Under the skin sits a single rear-motor good for 160 kW and 320 Nm, fed by a 69.9 kWh battery. Official range is 420 km, but local testing on mixed roads suggests closer to 360 km when driven briskly, still adequate for the weekly commute with charge to spare.
Safety
A five-star ANCAP rating is reassuring, as is the catalogue of 17 active driver-assist systems. The trouble is their calibration: lane centring can tug the wheel like an overeager dance partner and speed-sign recognition scolds you for creeping one kilometre over the limit. Yes, safety counts, but so does serenity.
Running Costs
Leapmotor pegs service intervals at 24 months/30,000 km and publishes a capped-price schedule that averages roughly $230 a visit, beating most petrol rivals. Add in cheap overnight charging, about eight dollars to “fill” at typical off-peak rates, and the C10’s day-to-day maths stays friendly, even if charge time (10-80 percent in 38 minutes on a 100 kW public charger) asks for patience.
Comparison To Its Competitors
Tesla Model Y dominates sales, Kia EV5 is knocking loudly, and emerging Chinese alternatives like the Deepal S07 hover in the wings. Against them the C10 wins on sticker price and interior room but loses on charging speed, brand recognition and infotainment polish. Rivals also let you mirror your phone without resorting to Spotify on the car’s native app store. For buyers who favour pure value and can forgive software foibles, the C10 stays tempting; tech-focused drivers may steer toward the more mature Koreans or Americans.
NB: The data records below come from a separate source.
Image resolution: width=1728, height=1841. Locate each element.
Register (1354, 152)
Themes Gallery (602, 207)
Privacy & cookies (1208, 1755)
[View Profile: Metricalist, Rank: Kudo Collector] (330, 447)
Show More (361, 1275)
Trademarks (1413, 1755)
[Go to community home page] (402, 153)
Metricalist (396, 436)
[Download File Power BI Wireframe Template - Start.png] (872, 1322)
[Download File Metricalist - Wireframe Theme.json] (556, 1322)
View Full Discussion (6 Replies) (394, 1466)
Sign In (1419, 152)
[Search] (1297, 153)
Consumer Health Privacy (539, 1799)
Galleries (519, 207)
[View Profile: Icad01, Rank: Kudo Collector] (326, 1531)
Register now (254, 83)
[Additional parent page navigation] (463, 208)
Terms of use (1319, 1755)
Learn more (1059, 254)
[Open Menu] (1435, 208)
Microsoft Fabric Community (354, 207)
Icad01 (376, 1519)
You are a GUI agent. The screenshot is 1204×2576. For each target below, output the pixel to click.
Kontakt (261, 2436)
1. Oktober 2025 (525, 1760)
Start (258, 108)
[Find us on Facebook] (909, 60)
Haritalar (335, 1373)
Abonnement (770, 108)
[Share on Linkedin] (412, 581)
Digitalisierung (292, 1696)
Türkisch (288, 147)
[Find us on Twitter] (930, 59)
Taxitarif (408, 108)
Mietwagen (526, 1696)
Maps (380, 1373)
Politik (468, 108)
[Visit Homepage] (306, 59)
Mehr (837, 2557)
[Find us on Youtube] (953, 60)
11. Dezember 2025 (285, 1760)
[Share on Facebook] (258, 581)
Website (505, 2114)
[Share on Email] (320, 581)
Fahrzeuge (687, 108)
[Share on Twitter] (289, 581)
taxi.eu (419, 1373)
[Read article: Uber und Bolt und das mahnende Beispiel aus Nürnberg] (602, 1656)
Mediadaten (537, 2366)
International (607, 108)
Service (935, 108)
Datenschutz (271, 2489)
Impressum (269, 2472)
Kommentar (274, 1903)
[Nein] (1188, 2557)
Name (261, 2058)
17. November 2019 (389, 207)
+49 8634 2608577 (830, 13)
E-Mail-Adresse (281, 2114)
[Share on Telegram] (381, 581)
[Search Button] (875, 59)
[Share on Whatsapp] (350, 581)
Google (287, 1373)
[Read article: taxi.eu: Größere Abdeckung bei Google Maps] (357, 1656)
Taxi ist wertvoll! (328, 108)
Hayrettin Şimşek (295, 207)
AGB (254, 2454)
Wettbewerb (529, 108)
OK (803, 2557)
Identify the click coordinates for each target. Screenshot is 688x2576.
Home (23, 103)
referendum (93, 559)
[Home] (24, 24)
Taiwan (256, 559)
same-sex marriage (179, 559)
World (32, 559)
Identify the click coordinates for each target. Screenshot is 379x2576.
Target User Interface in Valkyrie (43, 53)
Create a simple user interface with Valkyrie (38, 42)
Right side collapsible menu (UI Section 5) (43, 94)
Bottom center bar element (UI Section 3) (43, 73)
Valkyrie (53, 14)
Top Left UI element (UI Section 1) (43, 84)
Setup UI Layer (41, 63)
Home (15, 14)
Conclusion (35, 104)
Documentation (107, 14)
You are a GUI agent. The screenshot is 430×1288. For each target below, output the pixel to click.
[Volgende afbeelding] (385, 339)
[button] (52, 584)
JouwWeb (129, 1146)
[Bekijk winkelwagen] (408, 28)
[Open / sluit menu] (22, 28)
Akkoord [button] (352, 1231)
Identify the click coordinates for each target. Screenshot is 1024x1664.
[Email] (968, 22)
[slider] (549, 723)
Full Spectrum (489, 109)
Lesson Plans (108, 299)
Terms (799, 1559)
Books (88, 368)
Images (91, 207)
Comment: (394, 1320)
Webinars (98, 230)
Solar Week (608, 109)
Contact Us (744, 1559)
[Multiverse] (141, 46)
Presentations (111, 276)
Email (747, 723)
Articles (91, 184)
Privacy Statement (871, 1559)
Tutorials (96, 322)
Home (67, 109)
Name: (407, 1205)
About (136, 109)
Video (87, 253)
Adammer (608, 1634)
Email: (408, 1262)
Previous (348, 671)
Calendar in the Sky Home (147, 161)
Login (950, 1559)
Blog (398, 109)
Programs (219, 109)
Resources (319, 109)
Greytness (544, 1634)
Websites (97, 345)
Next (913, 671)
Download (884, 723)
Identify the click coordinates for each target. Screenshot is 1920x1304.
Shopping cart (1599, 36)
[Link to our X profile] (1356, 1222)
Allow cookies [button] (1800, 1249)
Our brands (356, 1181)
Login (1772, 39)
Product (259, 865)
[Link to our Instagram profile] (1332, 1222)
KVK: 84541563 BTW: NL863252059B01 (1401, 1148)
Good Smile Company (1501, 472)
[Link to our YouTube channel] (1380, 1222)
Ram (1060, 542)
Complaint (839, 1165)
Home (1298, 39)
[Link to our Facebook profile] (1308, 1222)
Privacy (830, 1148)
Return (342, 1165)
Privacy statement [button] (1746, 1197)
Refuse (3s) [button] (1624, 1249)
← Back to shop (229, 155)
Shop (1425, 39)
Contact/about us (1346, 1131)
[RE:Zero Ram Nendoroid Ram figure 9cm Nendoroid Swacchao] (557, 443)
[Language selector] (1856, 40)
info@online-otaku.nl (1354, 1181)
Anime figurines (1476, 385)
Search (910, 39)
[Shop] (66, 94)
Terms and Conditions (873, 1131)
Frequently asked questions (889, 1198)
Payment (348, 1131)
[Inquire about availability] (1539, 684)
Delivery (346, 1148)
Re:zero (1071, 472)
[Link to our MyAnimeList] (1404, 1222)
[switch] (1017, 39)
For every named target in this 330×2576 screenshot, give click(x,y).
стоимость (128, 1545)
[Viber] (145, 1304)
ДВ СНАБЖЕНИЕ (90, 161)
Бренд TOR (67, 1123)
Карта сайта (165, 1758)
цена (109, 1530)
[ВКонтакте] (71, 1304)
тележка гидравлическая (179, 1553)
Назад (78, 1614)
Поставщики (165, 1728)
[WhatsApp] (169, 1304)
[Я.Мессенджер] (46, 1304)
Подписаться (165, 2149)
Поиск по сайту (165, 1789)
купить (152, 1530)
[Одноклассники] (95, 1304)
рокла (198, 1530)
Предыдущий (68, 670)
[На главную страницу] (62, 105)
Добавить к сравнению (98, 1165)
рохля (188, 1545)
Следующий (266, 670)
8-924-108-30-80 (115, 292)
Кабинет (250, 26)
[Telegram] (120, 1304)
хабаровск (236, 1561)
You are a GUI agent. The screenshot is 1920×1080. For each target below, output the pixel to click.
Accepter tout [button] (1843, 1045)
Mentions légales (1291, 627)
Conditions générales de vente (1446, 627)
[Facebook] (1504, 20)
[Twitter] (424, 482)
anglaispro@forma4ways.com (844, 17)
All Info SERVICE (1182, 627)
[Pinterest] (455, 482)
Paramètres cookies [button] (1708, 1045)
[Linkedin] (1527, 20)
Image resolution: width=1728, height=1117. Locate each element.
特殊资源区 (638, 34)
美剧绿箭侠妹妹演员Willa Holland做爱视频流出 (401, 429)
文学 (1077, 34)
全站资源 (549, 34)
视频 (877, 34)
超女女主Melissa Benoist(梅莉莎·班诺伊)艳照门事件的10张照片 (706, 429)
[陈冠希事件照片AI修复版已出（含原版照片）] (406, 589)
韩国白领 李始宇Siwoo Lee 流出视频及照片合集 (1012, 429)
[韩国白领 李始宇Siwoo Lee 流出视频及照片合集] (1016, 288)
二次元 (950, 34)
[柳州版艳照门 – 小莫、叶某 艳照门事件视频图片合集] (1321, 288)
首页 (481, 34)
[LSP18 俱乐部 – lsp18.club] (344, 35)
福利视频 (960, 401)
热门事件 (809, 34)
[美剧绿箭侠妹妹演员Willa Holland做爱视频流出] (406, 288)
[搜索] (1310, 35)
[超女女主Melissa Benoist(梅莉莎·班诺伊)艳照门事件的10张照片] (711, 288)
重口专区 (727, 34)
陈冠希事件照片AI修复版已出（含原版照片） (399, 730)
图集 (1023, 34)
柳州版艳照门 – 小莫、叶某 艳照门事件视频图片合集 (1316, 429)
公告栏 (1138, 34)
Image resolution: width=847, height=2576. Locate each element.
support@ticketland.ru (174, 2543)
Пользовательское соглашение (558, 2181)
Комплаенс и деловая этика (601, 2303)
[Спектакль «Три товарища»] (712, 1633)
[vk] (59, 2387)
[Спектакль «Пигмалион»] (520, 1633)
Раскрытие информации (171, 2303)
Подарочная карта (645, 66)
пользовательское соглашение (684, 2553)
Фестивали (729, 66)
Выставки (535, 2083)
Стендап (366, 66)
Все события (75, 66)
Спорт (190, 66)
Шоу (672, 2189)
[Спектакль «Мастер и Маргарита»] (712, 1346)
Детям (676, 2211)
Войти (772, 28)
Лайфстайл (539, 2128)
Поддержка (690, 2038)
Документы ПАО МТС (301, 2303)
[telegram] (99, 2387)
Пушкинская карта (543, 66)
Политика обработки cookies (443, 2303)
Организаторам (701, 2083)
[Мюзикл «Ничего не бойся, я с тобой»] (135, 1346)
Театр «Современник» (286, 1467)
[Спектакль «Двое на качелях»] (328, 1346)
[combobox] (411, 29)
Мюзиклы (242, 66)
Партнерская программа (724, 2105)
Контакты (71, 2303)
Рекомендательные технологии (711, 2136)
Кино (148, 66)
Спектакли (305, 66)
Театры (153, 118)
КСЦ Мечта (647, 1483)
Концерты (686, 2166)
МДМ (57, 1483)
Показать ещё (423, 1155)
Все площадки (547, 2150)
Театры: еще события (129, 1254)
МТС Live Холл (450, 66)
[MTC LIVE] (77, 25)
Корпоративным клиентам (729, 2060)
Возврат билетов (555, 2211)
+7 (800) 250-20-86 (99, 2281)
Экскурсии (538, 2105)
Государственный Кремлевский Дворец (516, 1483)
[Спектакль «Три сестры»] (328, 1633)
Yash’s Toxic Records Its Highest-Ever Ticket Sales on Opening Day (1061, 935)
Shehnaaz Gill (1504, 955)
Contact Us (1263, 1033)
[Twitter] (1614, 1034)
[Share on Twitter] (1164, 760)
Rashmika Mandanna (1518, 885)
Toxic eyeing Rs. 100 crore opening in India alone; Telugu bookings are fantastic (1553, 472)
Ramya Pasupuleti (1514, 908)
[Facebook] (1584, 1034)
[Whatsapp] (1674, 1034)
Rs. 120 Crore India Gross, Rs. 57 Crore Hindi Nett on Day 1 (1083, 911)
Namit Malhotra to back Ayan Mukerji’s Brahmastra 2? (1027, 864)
2025 LEAPMOTOR C10 Review: Budget EV SUV With Big Features
Conclusion
The 2025 LEAPMOTOR C10 review boils down to one question: can you overlook the quirks? If you crave affordable electric mobility, a capacious cabin and a feature sheet longer than a tax return, the answer might be yes. If slick user experience and fast charging rank higher, keep shopping. Either way, the C10 proves the electric bargain war is heating up, and that is good news for Australian motorists.
Rating: 6.5/10
The 2025 LEAPMOTOR C10 specifications promise plenty, and the value is undeniable, yet the execution still feels one software update short of brilliant.